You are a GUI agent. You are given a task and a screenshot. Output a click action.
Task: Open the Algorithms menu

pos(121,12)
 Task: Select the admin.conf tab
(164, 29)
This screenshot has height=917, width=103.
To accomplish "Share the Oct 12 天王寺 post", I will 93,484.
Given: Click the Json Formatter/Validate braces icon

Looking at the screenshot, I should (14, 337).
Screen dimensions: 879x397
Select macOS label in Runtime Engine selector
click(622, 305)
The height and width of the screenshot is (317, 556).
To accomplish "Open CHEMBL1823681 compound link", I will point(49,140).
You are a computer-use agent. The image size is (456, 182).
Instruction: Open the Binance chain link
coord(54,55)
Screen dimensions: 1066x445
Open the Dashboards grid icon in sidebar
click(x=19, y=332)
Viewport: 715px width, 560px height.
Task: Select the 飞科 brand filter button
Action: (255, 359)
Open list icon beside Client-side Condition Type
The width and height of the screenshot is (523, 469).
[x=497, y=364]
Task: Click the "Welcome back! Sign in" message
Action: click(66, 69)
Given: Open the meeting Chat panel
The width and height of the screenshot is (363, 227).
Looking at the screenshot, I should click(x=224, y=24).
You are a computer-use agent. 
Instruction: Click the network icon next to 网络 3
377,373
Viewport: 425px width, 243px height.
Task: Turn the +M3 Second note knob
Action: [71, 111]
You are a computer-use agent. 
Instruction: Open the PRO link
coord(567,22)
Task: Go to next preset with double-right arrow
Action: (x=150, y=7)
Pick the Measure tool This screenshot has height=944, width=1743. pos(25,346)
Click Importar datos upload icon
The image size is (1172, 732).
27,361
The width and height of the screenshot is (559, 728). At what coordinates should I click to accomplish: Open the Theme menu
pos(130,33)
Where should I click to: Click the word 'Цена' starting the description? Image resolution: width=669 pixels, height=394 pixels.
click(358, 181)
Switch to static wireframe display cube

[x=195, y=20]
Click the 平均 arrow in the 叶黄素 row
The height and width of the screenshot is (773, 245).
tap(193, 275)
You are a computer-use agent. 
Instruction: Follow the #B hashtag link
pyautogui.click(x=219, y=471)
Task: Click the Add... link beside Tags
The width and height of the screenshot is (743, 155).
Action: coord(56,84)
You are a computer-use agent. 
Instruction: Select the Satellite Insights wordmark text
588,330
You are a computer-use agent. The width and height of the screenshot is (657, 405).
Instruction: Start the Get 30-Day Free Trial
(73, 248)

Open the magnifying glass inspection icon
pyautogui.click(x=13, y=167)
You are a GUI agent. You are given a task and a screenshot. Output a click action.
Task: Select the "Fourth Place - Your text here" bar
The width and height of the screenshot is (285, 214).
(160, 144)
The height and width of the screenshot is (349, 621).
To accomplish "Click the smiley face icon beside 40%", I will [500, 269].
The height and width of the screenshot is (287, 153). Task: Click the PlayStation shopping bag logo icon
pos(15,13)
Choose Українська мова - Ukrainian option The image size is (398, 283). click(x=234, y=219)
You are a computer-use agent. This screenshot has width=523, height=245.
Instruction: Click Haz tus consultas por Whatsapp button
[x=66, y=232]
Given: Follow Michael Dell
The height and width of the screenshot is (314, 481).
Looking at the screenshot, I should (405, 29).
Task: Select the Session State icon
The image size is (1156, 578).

━━━━━━━━━━━━━━━━

Try it
Restate word for word the lines of the data above, starting at the line containing "Open the magnifying glass inspection icon" and ending at the line containing "The height and width of the screenshot is (349, 621).", both included, and nothing more.

Response to this task
Open the magnifying glass inspection icon
pyautogui.click(x=13, y=167)
You are a GUI agent. You are given a task and a screenshot. Output a click action.
Task: Select the "Fourth Place - Your text here" bar
The width and height of the screenshot is (285, 214).
(160, 144)
The height and width of the screenshot is (349, 621).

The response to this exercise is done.